Liberals and conservatives disagree about the macro-level solutions to our lack of state capacity. Do we need more funding? Fewer regulations? We’ll interview folks of all ideological stripes, but we won’t be adjudicating those high-level debates. Instead, we’re after concrete lessons at the micro-level. In our view, these interviewees have lessons about getting stuff done that can help inform anyone trying to achieve results in the public sector. To build state capacity, we need to understand what that means to practitioners in their day-to-day.
The folks we’re interviewing are policy entrepreneurs: people who have worked on policy areas for a while and have built up implicit knowledge over time. They have the procedural and organizational chops to get stuff done in large, kludgy bureaucracies.
Often, their knowledge is contextual and hard to explain. How do I convince my agency to act? How do I work around the dreaded Paperwork Reduction Act? How do I establish a partnership with the private sector? Our goal with Statecraft is to make this insider knowledge explicit and public — demystifying how governance really works.
We expect there to be some similarities across interviews, like best practices for coalition-building, or who not to piss off. But government agencies are heterogeneous, and trying to improve USCIS looks different than trying to improve the DOE. Building state capacity isn’t about turning one dial in a particular direction: Each case study will tell us something novel.
An Ask For Readers
We’d love suggestions from readers about who we should interview, and what you’d like to hear them explain. If you have an idea, email santi@ifp.org. We’re looking for interviewees who do some of the below:
Prioritized important but neglected problems.
Worked with the people tasked with implementing their solution (that is, they’re not just armchair generals).
Can reasonably claim ownership of a particular policy or its implementation.
Have important, relevant knowledge that hasn’t been publicized.
And lastly: Subscribe and tell your friends.
Warmly,
Santi Ruiz and Jake Leffew
Would be interesting to see some local/municipal level statecraft in this as well, with things around enabling more choice around housing and mobility.

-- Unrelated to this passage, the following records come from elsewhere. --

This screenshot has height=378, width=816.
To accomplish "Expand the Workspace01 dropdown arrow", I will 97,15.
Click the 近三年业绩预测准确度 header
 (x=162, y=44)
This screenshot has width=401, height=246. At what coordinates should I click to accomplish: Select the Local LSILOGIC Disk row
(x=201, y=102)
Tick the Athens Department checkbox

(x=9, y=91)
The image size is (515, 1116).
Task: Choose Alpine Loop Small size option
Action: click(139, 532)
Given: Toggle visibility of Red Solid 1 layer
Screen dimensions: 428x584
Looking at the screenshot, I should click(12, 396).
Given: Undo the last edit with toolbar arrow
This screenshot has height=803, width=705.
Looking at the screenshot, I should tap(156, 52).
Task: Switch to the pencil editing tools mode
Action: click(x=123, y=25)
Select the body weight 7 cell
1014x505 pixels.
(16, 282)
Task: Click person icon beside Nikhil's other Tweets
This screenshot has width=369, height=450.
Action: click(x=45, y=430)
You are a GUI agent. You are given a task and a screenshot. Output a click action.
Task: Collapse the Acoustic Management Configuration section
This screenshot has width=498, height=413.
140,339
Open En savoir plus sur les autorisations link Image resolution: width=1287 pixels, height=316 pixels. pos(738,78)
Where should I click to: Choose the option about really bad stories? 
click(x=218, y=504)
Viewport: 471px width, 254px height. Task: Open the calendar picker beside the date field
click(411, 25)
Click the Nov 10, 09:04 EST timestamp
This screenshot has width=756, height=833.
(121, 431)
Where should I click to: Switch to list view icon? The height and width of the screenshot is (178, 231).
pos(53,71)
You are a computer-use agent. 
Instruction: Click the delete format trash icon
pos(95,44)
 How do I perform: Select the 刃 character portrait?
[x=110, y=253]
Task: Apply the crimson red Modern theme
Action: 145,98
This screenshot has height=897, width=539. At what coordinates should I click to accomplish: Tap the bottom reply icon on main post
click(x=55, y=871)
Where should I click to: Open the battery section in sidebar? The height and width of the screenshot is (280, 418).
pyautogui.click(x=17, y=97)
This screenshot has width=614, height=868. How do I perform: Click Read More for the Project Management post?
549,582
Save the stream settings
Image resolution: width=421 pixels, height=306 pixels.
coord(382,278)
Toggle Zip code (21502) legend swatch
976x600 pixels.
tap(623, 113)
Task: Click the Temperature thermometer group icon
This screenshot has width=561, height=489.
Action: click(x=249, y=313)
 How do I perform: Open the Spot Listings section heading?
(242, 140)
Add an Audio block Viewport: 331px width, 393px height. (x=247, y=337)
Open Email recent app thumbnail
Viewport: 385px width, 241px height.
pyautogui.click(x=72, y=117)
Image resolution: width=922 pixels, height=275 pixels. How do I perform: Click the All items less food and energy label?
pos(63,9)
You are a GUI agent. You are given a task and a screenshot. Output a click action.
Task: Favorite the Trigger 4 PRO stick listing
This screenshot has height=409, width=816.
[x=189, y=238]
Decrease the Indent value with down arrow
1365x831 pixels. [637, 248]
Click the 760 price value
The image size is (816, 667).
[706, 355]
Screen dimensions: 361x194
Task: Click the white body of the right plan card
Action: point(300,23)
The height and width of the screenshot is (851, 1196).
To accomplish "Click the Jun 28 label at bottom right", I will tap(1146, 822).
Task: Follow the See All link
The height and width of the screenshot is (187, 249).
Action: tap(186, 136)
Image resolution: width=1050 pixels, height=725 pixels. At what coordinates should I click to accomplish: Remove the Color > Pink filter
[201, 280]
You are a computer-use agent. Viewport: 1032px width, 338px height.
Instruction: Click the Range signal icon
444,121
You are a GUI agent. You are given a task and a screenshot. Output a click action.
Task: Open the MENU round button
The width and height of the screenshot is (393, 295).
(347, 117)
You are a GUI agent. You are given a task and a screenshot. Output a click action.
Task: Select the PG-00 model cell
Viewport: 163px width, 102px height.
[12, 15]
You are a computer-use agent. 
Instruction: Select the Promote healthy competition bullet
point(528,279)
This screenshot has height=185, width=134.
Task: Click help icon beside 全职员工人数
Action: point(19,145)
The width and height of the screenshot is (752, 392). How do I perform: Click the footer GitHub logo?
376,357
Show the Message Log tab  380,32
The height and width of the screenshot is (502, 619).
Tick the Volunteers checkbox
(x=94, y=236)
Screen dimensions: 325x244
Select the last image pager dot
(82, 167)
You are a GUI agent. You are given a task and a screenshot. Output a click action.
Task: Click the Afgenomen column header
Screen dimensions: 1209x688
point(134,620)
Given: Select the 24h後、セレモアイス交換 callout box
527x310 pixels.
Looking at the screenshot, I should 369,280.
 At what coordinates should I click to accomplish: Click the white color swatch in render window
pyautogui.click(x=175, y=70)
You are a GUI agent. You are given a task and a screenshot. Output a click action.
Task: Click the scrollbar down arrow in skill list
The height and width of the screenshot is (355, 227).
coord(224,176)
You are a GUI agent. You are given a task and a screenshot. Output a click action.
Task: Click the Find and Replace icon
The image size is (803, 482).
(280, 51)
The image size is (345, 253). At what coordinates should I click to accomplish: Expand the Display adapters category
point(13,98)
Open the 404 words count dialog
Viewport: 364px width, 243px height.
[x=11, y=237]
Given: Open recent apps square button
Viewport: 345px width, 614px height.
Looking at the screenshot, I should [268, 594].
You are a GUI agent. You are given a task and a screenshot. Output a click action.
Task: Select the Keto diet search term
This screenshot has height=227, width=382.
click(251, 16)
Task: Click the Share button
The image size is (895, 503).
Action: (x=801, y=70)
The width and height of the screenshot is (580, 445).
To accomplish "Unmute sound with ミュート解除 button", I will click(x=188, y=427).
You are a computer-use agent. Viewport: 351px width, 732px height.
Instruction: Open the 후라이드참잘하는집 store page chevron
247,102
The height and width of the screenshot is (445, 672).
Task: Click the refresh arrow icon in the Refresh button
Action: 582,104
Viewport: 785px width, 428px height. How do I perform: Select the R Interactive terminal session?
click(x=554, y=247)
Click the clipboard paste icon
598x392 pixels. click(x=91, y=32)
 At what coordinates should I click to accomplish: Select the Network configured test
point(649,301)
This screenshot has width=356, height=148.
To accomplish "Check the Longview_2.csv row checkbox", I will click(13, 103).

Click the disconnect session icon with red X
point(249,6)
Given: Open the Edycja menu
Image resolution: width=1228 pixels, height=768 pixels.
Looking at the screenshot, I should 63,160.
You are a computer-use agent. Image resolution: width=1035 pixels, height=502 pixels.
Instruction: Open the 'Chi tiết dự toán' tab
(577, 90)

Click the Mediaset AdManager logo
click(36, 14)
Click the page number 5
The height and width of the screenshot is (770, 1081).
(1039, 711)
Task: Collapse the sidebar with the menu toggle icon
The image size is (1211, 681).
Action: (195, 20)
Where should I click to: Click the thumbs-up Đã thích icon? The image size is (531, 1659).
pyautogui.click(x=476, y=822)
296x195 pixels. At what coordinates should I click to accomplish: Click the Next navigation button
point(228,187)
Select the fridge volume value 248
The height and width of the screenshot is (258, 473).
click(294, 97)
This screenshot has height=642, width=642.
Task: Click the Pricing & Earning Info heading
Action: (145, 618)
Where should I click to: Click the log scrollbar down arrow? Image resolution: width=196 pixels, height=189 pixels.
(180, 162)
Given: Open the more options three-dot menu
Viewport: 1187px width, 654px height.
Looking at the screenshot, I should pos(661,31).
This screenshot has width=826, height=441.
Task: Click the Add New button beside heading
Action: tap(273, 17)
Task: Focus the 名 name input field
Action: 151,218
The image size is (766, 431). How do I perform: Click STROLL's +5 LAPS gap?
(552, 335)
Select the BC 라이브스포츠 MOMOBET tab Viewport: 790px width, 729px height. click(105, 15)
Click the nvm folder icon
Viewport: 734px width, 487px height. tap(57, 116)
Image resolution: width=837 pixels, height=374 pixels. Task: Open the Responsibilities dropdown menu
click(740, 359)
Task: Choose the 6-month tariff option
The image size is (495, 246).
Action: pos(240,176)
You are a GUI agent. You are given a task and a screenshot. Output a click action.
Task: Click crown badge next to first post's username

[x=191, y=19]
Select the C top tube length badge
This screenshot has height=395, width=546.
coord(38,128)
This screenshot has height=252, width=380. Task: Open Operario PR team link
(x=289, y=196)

Looking forward to reading. One question I've always wondered is what's the real reason we can't have nuclear fuel reprocessing and long term waste storage?
If we could then it would enable building of reactors throughout the US which would reduce carbon emissions while reducing coats and increasing reliability with the safest form of power humans have ever known.
As far as I can tell getting reprocessing and/or storage is the blocker.